La historia también ha traspasado a mi vida profesional. Como “cientóloga” de alimentos, en parte me dedico a enseñar a empresas a aplicar la normativa de información al consumidor, donde deben declarar los alérgenos que contienen los alimentos, entre ellos la leche. Pues se sorprenderían de la cantidad de sitios y de personal que no está todavía formado al respecto. Curso tras curso siempre me dicen, “los que son alérgicos saben perfectamente lo que no deben de comer”. Ahora me pongo yo como ejemplo. Hay algunos que somos alérgicos novatos, alérgicos transitorios, unos inconscientes que tenemos que ir buscando en los confines de las etiquetas. ¿Qué problema tienen en indicar los ingredientes? y entonces me sueltan ¡a ver si nos van a copiar la fórmula!
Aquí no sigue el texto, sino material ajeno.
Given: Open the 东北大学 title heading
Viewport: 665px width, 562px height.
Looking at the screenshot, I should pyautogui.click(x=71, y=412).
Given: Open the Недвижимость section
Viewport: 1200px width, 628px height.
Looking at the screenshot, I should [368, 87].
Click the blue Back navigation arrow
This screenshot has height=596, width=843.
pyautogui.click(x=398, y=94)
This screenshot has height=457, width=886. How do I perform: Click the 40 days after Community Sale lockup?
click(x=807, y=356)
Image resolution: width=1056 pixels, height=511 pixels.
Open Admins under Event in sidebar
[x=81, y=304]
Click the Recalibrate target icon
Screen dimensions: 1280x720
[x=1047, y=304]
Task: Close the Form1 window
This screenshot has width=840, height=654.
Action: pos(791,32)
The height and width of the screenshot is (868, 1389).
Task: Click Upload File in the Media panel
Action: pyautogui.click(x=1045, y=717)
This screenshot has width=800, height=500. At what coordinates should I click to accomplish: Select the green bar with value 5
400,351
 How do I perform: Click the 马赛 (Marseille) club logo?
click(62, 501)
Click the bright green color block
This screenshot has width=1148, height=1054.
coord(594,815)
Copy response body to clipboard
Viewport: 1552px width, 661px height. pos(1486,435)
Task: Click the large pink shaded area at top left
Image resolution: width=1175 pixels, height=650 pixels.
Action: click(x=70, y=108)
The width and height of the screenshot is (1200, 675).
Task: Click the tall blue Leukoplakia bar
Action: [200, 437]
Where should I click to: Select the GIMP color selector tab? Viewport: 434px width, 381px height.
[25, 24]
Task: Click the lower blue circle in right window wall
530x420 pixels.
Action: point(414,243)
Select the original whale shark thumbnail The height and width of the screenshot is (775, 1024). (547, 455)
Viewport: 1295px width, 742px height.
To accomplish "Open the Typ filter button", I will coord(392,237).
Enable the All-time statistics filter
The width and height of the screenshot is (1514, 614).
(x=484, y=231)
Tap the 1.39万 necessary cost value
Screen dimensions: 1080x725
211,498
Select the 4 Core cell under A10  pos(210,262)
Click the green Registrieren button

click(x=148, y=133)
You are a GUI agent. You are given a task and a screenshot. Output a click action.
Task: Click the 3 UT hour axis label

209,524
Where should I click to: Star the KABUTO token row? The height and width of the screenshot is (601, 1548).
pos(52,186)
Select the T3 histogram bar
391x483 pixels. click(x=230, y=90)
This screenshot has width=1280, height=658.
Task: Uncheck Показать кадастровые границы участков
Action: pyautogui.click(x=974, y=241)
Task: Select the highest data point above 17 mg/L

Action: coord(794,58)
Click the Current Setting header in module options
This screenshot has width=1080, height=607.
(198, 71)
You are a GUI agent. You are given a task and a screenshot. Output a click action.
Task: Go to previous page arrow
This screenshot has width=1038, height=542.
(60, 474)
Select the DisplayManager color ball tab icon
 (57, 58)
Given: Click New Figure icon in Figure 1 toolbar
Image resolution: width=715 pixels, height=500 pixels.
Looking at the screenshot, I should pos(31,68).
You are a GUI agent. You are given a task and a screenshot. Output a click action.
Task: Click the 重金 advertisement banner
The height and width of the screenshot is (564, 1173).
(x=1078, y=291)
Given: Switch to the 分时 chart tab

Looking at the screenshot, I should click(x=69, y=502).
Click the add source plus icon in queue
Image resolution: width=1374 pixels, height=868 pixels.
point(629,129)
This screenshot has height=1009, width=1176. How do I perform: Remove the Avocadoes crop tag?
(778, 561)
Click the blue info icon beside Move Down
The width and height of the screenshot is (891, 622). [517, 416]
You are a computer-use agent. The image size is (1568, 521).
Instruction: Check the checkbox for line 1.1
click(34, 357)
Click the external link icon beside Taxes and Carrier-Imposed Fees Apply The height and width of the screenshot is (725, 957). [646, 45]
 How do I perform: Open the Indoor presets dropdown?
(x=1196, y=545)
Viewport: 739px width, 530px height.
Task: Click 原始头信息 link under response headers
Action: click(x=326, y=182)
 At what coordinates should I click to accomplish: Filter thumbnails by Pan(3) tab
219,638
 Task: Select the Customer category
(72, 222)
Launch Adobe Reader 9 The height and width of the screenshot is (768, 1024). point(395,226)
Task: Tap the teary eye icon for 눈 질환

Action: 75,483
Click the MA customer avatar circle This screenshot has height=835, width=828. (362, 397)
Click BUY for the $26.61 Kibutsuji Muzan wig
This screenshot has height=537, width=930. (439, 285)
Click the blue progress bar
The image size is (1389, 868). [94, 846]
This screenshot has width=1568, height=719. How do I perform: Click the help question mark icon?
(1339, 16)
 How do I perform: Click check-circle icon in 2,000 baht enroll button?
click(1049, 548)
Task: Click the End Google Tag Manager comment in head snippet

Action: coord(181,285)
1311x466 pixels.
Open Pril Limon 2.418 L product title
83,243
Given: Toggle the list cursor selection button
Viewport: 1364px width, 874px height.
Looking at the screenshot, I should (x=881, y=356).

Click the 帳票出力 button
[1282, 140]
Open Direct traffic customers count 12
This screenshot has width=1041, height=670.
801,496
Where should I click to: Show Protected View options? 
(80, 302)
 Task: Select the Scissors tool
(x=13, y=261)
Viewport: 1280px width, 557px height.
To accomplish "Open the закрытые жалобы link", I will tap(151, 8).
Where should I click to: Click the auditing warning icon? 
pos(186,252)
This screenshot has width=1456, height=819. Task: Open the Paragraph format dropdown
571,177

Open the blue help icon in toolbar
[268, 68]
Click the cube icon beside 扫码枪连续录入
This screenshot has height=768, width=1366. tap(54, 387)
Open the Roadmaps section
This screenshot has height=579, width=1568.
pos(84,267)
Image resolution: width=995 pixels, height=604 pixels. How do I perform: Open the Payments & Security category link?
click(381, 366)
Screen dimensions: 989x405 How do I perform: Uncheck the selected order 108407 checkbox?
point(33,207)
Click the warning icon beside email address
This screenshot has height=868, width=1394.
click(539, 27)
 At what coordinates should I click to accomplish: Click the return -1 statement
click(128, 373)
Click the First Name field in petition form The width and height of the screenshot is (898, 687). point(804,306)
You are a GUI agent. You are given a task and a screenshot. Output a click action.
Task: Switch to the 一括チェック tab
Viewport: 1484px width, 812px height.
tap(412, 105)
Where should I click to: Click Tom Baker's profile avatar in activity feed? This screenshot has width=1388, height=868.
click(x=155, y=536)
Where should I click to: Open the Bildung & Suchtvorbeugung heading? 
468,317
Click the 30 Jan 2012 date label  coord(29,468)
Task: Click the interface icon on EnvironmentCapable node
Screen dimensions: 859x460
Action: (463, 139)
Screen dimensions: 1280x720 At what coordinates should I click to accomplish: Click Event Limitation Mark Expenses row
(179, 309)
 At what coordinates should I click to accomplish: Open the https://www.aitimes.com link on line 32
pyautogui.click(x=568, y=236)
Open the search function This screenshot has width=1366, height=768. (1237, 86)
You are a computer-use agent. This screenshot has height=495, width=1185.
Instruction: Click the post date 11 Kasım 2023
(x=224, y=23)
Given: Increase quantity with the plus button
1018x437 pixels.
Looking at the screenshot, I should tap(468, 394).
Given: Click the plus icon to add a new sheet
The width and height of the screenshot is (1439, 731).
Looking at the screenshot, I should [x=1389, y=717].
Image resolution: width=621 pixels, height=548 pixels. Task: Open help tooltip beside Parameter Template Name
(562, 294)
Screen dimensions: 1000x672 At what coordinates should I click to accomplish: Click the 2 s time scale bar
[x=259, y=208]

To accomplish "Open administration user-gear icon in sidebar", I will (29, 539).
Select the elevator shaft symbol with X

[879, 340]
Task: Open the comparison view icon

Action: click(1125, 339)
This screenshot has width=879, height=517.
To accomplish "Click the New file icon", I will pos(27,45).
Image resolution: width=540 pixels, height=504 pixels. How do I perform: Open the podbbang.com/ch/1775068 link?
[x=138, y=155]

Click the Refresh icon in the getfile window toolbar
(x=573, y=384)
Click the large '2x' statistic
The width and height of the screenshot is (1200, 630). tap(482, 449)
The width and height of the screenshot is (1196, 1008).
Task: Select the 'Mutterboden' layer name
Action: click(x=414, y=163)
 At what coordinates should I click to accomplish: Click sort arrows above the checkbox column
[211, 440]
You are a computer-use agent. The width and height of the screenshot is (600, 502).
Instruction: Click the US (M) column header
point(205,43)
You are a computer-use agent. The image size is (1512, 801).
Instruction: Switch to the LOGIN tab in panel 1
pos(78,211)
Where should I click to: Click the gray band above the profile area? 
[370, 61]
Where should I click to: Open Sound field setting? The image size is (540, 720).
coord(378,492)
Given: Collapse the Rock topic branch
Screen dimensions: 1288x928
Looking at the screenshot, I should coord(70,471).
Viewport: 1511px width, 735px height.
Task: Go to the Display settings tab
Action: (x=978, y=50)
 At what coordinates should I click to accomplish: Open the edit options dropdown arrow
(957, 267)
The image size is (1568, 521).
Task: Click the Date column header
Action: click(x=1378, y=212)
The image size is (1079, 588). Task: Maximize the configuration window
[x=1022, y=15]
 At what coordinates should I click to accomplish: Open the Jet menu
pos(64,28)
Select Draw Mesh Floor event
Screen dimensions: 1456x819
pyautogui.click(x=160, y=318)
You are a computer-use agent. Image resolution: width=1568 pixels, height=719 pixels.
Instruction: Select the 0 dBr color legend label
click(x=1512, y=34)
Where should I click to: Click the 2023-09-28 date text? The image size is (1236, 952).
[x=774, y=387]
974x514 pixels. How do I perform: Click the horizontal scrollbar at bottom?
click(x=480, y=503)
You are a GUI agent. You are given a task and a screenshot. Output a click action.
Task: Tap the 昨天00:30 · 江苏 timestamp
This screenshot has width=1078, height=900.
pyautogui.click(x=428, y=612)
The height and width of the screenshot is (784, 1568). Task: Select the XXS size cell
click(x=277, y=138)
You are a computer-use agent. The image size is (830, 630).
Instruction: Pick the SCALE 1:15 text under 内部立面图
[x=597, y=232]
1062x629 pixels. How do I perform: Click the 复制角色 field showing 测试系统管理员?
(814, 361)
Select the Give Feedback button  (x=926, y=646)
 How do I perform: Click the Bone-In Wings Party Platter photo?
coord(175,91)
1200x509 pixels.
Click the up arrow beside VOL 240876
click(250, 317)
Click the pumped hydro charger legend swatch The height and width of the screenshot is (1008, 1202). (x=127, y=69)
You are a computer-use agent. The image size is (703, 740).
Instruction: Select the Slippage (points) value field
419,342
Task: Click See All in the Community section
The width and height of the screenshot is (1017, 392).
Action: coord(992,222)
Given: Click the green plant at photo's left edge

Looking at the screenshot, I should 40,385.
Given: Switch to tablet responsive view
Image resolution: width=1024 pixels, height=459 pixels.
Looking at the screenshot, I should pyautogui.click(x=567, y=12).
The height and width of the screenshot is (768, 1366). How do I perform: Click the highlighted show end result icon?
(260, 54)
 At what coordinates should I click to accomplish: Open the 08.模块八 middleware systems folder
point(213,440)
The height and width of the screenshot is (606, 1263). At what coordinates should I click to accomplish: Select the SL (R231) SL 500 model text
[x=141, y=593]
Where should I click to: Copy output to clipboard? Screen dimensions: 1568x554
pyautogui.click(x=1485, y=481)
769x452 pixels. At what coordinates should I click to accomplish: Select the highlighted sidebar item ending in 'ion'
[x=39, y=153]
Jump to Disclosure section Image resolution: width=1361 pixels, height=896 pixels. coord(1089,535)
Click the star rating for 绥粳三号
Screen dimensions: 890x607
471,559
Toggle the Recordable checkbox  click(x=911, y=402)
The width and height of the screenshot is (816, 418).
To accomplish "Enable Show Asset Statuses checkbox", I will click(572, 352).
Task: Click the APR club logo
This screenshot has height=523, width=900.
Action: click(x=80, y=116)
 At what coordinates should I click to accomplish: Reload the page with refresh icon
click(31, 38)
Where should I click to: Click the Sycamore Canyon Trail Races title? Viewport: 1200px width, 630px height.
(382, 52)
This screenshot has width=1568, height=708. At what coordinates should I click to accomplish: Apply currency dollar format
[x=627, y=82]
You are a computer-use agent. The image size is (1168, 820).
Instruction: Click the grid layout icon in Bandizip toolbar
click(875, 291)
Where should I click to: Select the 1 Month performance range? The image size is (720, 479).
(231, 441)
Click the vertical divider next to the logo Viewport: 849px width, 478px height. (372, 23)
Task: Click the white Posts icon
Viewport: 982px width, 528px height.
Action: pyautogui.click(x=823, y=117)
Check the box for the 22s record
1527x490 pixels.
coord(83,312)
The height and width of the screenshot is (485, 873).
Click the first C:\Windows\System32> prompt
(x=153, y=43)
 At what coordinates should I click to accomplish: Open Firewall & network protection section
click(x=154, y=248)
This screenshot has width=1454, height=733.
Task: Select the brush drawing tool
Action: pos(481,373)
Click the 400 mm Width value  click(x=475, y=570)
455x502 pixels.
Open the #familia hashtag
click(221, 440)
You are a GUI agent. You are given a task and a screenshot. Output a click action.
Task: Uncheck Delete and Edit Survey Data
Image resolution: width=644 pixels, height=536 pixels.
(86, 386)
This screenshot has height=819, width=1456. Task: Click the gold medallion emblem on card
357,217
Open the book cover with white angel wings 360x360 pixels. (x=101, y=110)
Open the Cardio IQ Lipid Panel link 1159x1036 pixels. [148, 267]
Una cruz.

Por suerte hay un grupo de facebook llamado “los básicos de APLV” (alergia a la proteína de leche de vaca) que han creado un catálogo de productos totalmente libres de la proteína por categorías. Un lujo para los novatos. Gracias al buen hacer de estas personas, cada vez que uno descubre un alimento apto, se conmemora en el grupo y queda añadido para conocimiento del resto. Gracias, mi Triana, por descubrírmelo.

La suerte de esta restricción transitoria es que he podido dedicarle más consciencia a lo que hay tras los alimentos. Y si se fijan sólo un poquito, no hay desperdicio, se van a sorprender de todo lo que está saliendo a la luz con el bendito reglamento. Ese que según algunos es un revelador de recetas secretas.